= Assigned task =
For the entries below, report every line that includes the word "title".

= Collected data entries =
'''

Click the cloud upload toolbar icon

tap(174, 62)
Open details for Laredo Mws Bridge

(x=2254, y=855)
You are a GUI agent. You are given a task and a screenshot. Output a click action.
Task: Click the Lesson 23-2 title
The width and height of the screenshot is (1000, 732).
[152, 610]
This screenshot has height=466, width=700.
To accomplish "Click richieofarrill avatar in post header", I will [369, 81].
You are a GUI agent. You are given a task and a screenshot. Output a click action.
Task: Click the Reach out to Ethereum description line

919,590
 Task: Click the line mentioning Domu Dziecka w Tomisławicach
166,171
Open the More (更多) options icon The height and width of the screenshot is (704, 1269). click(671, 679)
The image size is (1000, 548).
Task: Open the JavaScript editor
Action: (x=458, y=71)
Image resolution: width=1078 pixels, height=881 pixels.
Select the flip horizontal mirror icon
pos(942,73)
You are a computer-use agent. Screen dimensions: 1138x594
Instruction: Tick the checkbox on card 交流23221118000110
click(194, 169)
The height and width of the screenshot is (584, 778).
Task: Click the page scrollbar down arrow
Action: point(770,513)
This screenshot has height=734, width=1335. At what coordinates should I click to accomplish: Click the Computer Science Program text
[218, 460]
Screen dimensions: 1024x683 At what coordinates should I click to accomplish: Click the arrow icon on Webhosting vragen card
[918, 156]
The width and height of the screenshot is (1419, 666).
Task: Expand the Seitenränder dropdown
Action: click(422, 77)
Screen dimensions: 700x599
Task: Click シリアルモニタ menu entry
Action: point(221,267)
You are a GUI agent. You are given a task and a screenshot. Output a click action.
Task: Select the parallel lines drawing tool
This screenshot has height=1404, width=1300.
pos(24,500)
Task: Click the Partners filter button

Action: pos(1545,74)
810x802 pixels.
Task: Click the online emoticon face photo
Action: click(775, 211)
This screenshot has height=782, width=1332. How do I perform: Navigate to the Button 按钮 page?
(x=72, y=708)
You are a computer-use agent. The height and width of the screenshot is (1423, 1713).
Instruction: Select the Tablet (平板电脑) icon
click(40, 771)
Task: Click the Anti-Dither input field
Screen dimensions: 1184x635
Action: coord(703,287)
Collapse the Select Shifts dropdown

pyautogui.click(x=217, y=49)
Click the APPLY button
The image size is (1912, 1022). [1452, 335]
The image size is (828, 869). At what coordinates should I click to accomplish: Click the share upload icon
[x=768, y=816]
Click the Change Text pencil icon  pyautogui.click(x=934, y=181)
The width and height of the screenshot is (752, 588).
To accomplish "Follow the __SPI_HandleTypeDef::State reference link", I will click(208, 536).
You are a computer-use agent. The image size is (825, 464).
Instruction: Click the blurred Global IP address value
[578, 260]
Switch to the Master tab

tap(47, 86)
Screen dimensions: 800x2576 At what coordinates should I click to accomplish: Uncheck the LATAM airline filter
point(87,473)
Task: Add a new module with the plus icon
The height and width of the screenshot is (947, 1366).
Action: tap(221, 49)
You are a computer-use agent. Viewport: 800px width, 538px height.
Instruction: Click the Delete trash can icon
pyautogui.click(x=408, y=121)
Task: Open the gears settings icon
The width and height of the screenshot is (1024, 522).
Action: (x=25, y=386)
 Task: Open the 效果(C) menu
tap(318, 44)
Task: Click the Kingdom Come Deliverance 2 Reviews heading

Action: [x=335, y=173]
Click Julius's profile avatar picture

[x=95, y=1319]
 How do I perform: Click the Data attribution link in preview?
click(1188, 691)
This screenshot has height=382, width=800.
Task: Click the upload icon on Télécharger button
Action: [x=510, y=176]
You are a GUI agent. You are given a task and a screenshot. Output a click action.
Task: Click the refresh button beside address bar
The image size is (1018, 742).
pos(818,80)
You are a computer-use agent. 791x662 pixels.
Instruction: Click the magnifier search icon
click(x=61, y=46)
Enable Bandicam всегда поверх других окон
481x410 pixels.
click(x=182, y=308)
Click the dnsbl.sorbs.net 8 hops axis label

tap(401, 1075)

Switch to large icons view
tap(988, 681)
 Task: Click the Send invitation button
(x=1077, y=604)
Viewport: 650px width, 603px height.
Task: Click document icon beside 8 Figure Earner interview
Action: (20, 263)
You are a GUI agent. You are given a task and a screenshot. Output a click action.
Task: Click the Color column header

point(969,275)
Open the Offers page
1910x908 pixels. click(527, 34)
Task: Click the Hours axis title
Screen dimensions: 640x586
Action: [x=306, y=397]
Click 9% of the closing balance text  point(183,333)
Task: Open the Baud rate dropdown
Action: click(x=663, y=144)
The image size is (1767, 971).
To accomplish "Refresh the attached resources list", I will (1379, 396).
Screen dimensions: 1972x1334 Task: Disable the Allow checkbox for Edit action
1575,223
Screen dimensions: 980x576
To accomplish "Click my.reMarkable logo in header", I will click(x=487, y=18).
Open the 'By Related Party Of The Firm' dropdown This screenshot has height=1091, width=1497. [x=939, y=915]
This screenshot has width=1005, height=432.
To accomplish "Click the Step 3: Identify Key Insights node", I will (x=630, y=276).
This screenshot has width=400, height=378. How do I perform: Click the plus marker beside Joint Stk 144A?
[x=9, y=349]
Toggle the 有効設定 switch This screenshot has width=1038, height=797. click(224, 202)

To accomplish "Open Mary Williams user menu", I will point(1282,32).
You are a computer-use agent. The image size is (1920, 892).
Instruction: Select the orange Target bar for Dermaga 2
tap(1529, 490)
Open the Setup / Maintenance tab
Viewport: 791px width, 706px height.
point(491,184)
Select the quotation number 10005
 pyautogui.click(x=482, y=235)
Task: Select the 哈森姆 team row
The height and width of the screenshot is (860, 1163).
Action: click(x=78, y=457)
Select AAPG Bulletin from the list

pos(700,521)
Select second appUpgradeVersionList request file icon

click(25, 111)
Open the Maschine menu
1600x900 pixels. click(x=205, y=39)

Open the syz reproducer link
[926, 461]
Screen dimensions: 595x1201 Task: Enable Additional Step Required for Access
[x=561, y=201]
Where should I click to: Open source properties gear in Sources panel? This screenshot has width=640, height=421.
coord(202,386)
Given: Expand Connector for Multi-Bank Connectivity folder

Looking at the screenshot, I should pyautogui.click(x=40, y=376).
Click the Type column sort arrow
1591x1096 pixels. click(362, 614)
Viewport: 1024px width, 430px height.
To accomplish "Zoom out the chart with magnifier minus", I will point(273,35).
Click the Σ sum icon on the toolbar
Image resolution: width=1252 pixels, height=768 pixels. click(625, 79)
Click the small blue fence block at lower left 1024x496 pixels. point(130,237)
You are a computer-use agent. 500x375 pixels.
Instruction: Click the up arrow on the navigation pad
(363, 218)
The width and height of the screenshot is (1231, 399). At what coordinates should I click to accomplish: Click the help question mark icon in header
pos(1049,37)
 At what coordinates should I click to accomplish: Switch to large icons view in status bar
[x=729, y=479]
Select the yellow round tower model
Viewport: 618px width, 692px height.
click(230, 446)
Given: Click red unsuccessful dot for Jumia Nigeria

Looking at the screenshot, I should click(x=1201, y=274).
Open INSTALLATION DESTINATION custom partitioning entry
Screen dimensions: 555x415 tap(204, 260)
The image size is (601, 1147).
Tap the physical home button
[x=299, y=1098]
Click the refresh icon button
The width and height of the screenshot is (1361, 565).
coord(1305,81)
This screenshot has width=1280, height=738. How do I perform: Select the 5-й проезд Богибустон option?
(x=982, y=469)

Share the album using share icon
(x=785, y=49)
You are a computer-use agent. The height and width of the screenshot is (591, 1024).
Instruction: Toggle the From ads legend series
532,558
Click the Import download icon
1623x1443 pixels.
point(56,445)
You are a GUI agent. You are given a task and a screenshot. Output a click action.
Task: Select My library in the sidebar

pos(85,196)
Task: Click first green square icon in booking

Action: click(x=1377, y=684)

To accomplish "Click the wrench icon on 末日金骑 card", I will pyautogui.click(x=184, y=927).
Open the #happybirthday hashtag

'''

= Answer box =
Task: Click the Lesson 23-2 title
Task: Click the Hours axis title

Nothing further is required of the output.